Don't cha feel sorry for any guy named Judas right about now. Not that his life was probably a piece of cake before....just saying.

I remember clearly getting onto the TPM website and there was supposed to be a rock, paper, scissors contest greeting me.

But because of the dangers of Hillbot snipers, the whole blog post was cancelled and I just ran with my head down to my car.

"And if you think this is over, you're living in a fairy tale. I intend to see you indicted as well by the Canadian courts, where they don't look kindly on plagiarism."

To paraphrase Tony Montana, "So dress warm, Hillary-mang... Because iss cold..."

HAH! You're good at this!

Stick to posts about me and I would make you a star.

Ha.
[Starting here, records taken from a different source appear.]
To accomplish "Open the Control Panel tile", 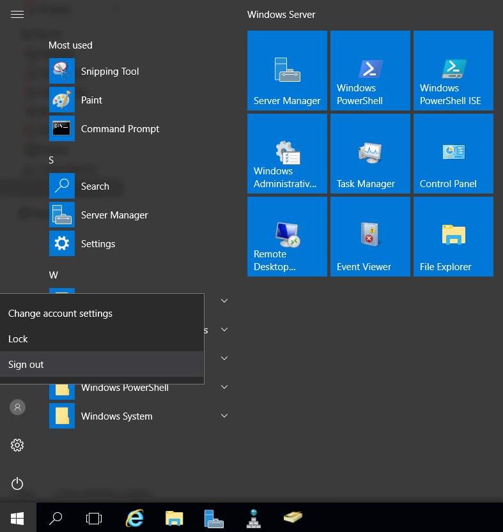I will click(453, 154).
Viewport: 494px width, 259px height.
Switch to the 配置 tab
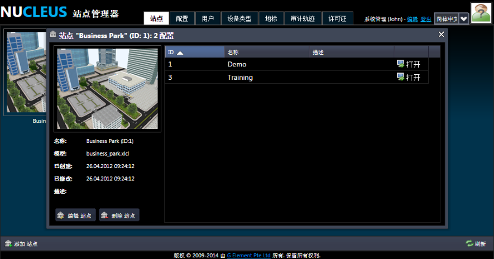tap(182, 18)
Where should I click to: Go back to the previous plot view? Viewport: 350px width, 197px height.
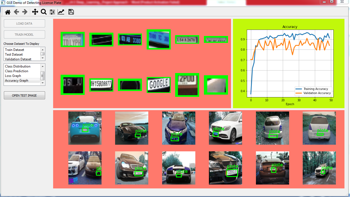pos(16,12)

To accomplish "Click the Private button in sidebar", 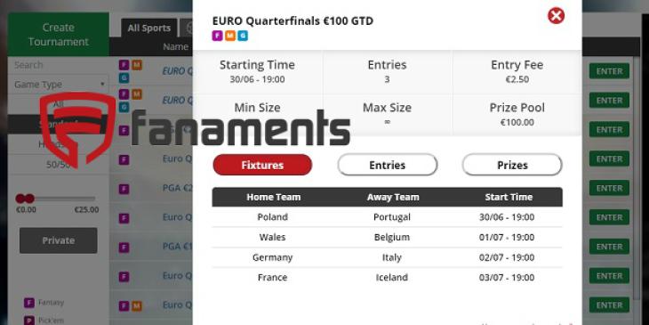I will pyautogui.click(x=59, y=240).
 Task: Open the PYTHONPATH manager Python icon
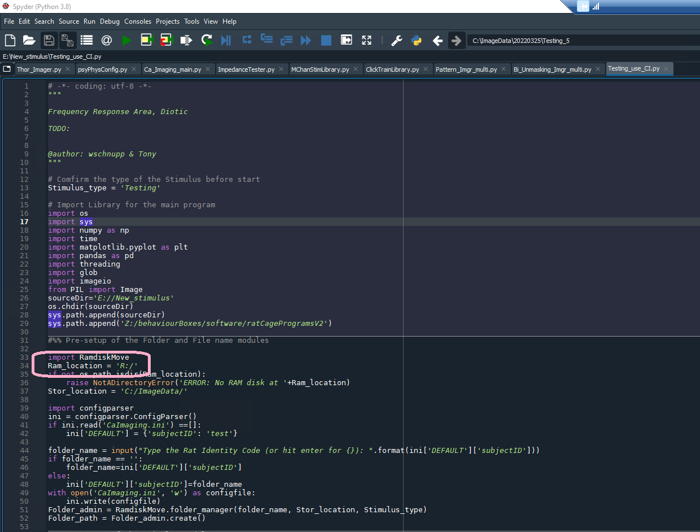417,40
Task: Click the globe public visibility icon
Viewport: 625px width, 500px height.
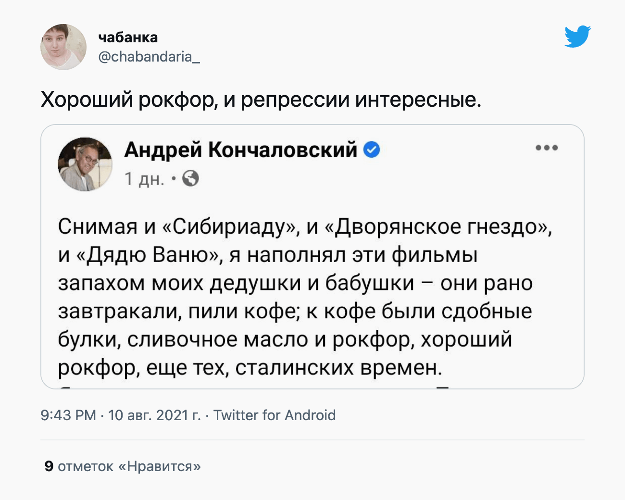Action: coord(191,179)
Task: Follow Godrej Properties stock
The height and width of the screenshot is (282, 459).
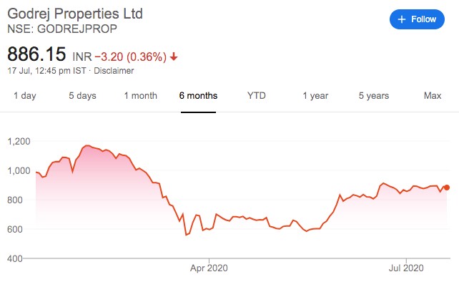Action: (417, 19)
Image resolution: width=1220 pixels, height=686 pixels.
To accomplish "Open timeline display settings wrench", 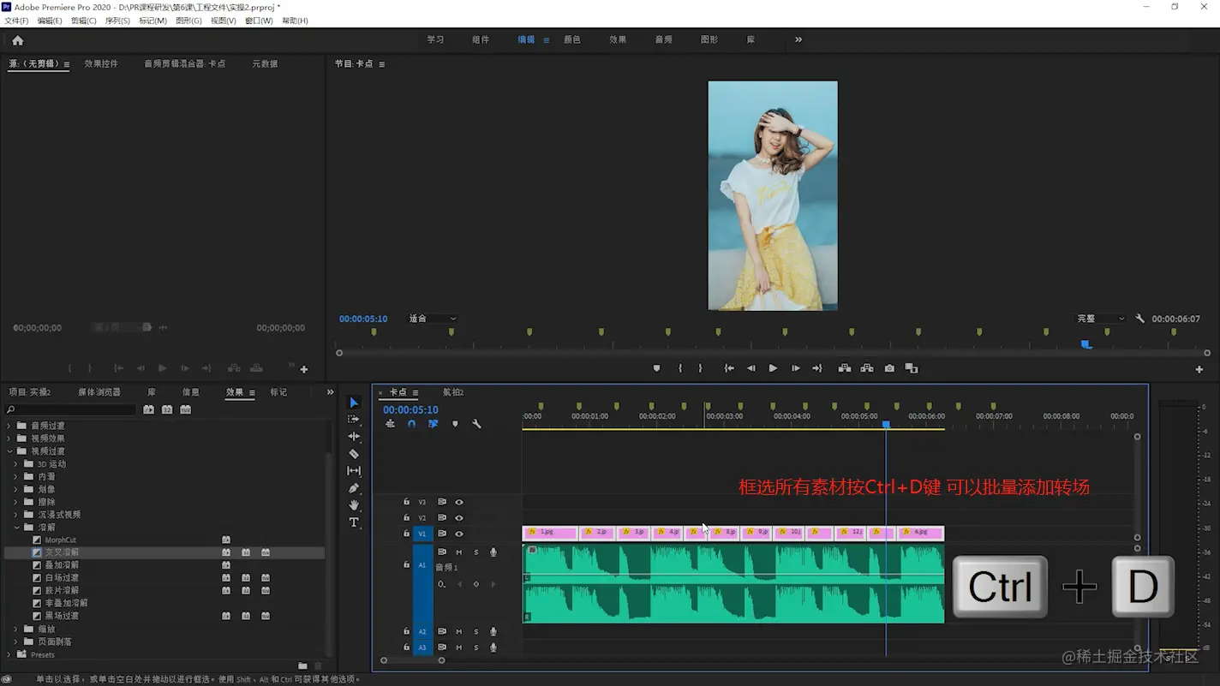I will click(476, 424).
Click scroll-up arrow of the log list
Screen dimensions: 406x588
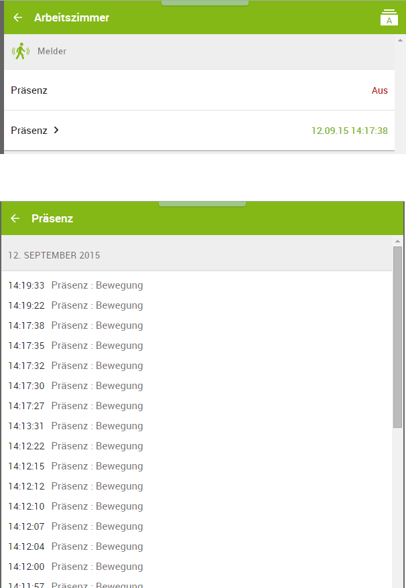[397, 241]
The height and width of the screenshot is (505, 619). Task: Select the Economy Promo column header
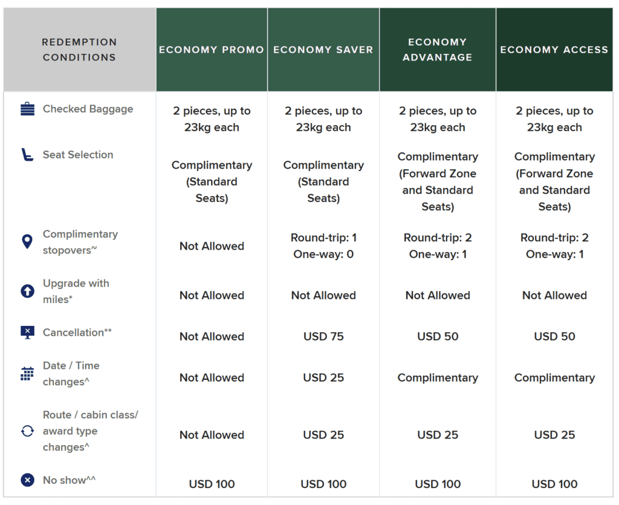[212, 50]
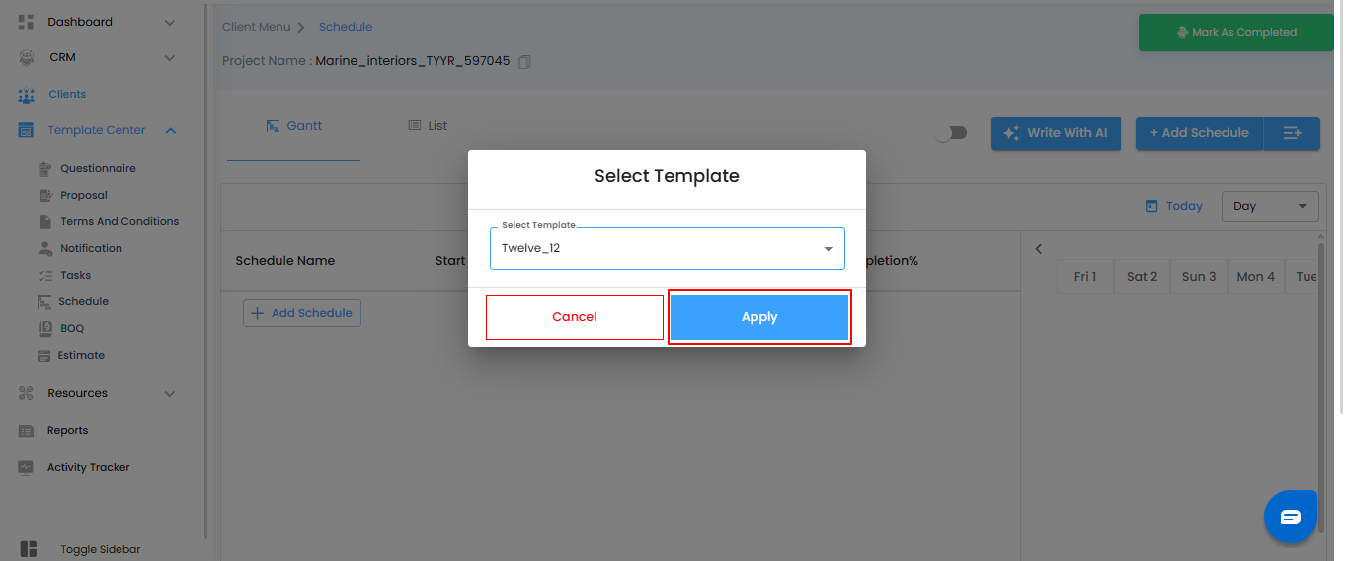Open the Day view dropdown
Screen dimensions: 1348x561
coord(1269,206)
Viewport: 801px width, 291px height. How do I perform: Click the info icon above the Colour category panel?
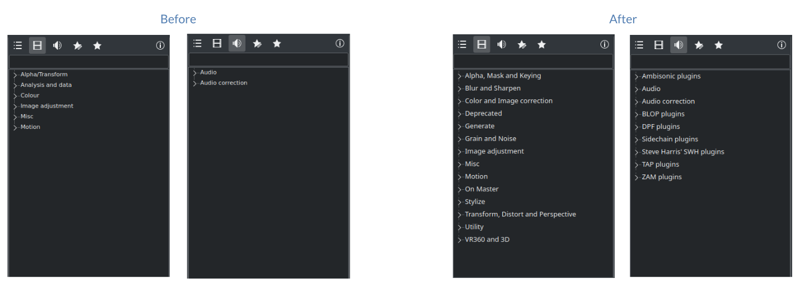point(160,46)
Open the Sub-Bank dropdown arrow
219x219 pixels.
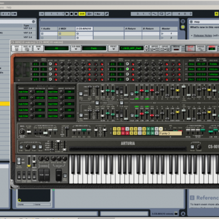click(x=76, y=48)
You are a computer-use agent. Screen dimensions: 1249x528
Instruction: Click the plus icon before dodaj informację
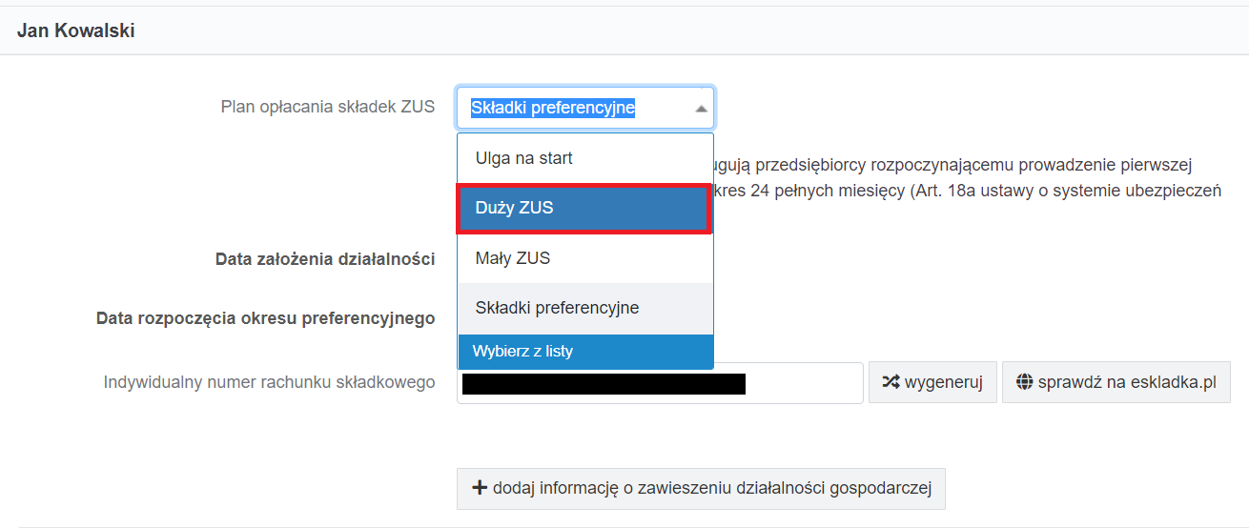pos(480,488)
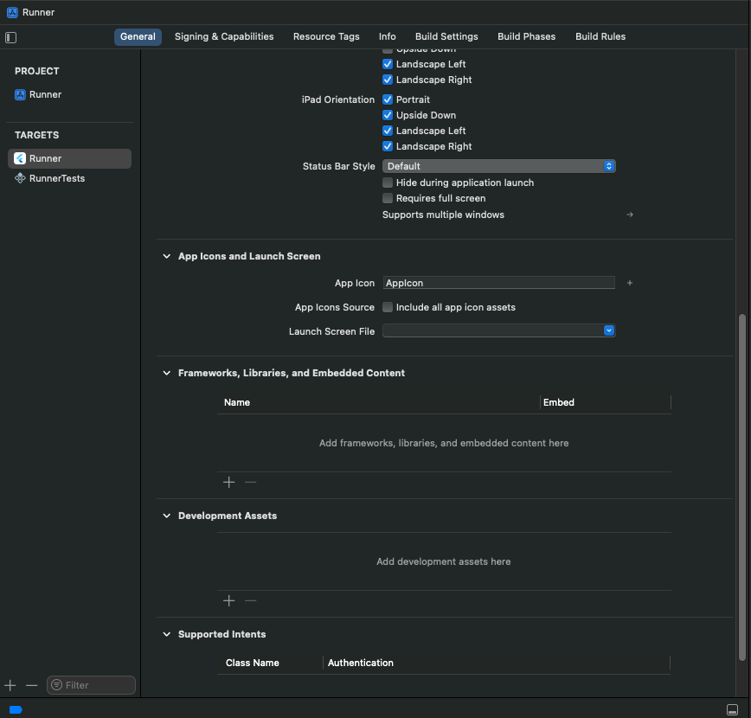The image size is (751, 718).
Task: Click the plus button under Development Assets
Action: pyautogui.click(x=228, y=600)
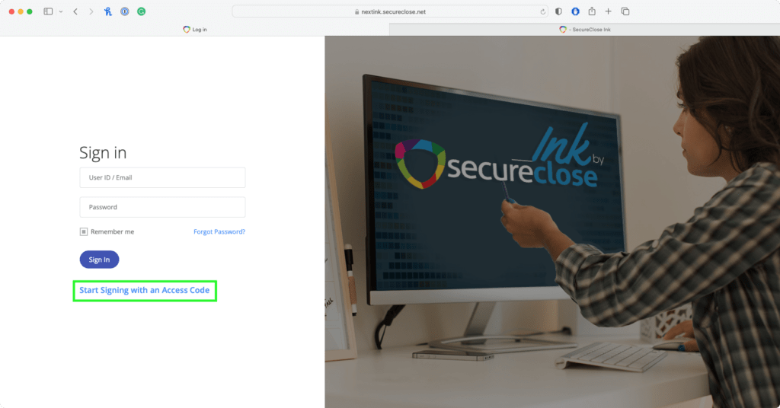Click the Sign In button
Screen dimensions: 780x408
99,260
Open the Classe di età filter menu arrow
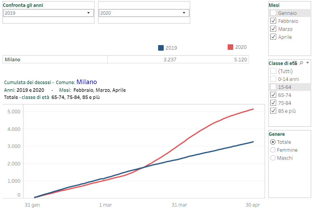 pos(308,63)
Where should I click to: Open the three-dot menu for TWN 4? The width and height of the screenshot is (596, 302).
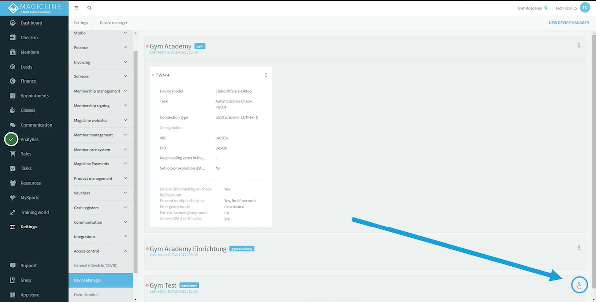coord(266,75)
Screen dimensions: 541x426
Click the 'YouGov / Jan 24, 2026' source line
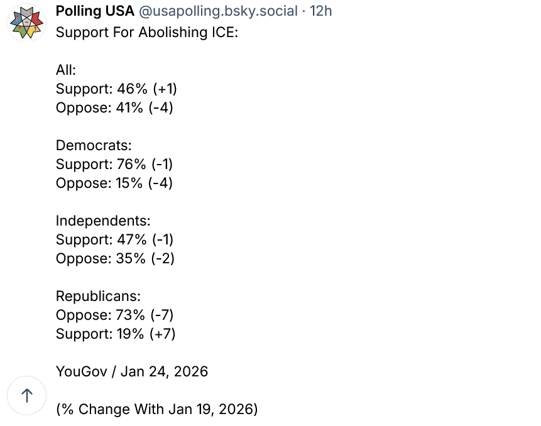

Next time. You can't be the subject of my every post. I'd be typecast.

Here is a good topic for you:

http://www.huffingtonpost.com/2008/04/03/air-america-host-randi-rh_n_94863.html

What is wrong with you people?

Whacked out on prescription drugs?

Geez.

Hey! Don't put Randi Rhodes and me under that "you people" umbrella!

Dude, I'm totally.. wait.. did you hear that? Okay, wait.. Dude! Okay, what I was saying was that I'm totally trippin' after those psychedelic interludes. Wait, what? Did you say something? Dude...

Awesome! That sounds really convincing...like you have personal experience--either first-hand or second-hand--with trippin'. While I read it, I can almost hear a record skipping over and over in the background...

Personal experience? Me?

Nah...

Did Hillary Clinton read Genghis' blog and, without contributing a comment or so much as a recommendation, flagrantly steal his intellectual property?

Haahhah! Wow, she didn't even click recommend?!? That's pretty low. It's a testament to your journalism that you could discover this.

lbp, my favorite aspect of your posting style is the way you blitzkrieg a thread. Seldom do you leave a single comment. Rather, you rappel down the thread, pinning witticisms to the wall as you descend. (I'm not being sarcastic; I enjoy said witticisms.)

Well, if this isn't the pot calling the kettle Judas!

lol

And yes, I've infiltrated TPM's database. I know who has recommend and who has not, who's been naughty and who's been nice.